Murphy, Chapter 4

Statistics: Learning from Data

We have distributions. We have data. Now we ask: how do we estimate the parameters? MLE, MAP, and full Bayesian inference — three answers to one question.

Prerequisites: Chapters 2–3 (Probability). You need Bayes' rule, the Gaussian, and the Beta distribution.
11
Chapters
5
Simulations
11
Quizzes

Chapter 0: Why Statistics?

In the previous chapters we learned the language of probability: distributions, Bayes' rule, the Gaussian. But we left a critical question unanswered. We know that data comes from some distribution p(y | θ). We observe the data. We do not know θ. How do we find it?

This is the central question of statistics, and Murphy's Chapter 4 gives three increasingly powerful answers.

The three pillars of estimation: (1) Maximum Likelihood Estimation (MLE) finds the single θ that makes the observed data most probable. (2) MAP estimation adds a prior to regularize, finding the mode of the posterior. (3) Full Bayesian inference computes the entire posterior distribution over θ, capturing all uncertainty.

Each approach trades off simplicity against expressiveness. MLE is the simplest and most widely used. MAP adds regularization to prevent overfitting.

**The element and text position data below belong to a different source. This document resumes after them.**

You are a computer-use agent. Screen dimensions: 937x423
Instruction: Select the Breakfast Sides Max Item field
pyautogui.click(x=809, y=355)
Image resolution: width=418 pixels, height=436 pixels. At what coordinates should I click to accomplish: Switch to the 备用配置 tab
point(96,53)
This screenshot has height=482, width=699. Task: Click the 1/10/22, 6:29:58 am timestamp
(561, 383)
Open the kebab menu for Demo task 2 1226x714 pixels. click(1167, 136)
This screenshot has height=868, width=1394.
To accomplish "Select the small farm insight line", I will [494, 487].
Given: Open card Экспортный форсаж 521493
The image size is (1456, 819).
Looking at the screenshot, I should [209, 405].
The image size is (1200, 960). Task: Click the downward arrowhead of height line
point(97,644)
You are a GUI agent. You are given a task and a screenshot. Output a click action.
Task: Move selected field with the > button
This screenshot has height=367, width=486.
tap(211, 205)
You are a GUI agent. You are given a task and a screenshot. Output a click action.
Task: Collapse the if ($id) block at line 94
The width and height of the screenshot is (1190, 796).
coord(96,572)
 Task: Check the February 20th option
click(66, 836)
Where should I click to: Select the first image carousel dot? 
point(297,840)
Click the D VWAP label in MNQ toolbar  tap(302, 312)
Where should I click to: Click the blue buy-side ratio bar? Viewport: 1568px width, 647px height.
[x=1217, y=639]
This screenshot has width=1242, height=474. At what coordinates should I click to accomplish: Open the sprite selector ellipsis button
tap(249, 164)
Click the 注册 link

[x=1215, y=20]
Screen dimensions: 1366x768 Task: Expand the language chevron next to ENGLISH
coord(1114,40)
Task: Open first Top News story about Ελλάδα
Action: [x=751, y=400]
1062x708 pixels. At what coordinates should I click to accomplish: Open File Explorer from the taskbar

Full Bayesian gives the richest answer but is often computationally harder.

MLE
Find θ that maximizes p(D | θ)
MAP
Find θ that maximizes p(θ | D) = p(D | θ) p(θ)
Bayesian
Compute entire posterior p(θ | D)
Regularization
Bias-variance, cross-validation, weight decay
What is the fundamental question that statistics answers in the context of ML?

Chapter 1: Maximum Likelihood Estimation

You flip a coin 100 times and get 73 heads. What is the probability of heads? Your intuition says 0.73. That intuition is MLE.

Maximum likelihood estimation finds the parameter θ that makes the observed data D most probable. We assume the N data points are independent and identically distributed (iid), so the likelihood factorizes:

p(D | θ) = ∏n=1N p(yn | θ)

Taking the log converts the product into a sum, which is easier to optimize:

ℓ(θ) = log p(D | θ) = ∑n=1N log p(yn | θ)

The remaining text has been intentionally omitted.